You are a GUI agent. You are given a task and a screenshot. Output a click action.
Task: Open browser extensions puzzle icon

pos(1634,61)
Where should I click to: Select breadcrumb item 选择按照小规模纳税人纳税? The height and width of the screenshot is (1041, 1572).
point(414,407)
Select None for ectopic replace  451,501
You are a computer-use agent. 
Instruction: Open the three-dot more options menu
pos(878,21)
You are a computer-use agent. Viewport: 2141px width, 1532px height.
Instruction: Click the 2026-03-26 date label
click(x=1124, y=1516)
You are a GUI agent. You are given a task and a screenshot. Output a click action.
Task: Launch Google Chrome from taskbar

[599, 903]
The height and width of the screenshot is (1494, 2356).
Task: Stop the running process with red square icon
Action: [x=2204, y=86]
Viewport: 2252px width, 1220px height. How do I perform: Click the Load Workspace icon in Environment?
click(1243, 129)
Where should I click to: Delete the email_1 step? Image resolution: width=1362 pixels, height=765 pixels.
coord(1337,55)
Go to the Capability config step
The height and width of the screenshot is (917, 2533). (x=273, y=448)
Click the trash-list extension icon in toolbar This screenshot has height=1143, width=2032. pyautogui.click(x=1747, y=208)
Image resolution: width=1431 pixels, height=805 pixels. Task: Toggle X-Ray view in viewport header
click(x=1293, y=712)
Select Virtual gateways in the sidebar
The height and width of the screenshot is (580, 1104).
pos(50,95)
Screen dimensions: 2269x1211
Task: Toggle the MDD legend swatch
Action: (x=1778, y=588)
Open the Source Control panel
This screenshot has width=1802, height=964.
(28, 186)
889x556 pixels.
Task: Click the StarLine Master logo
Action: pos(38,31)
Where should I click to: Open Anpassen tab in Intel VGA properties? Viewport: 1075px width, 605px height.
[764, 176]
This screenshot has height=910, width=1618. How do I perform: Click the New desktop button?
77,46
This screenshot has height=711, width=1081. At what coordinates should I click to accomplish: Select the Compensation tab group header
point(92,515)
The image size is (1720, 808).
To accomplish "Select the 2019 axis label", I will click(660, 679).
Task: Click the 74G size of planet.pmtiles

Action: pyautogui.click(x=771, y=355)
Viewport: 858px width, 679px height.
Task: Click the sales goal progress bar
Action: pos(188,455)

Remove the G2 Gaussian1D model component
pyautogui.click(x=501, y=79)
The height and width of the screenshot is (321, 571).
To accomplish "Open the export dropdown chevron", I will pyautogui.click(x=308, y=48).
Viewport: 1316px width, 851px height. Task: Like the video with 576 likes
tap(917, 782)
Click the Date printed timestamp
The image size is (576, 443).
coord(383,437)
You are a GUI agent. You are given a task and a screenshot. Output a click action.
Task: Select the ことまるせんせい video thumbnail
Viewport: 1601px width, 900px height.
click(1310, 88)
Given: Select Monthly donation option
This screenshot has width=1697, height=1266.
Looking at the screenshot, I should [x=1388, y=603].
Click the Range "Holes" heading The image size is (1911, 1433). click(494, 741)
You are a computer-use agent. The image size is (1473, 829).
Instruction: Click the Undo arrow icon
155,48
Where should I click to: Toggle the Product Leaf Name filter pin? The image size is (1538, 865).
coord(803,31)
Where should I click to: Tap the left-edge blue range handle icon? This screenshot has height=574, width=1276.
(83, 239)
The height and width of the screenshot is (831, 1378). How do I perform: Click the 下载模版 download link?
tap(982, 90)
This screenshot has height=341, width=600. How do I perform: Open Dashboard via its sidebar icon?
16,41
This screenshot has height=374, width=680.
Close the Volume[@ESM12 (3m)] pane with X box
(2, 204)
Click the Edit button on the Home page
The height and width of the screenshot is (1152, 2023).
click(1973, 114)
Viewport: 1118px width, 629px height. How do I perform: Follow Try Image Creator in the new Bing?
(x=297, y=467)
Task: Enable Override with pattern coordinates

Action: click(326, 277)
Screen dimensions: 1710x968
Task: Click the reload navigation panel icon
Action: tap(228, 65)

• **What you need to do**
All that is wanted is the line with "Viewport: 1118px width, 629px" and every later line in the entries, reproduced exactly.

• **Exercise output**
Viewport: 1118px width, 629px height. How do I perform: Follow Try Image Creator in the new Bing?
(x=297, y=467)
Task: Enable Override with pattern coordinates

Action: click(326, 277)
Screen dimensions: 1710x968
Task: Click the reload navigation panel icon
Action: tap(228, 65)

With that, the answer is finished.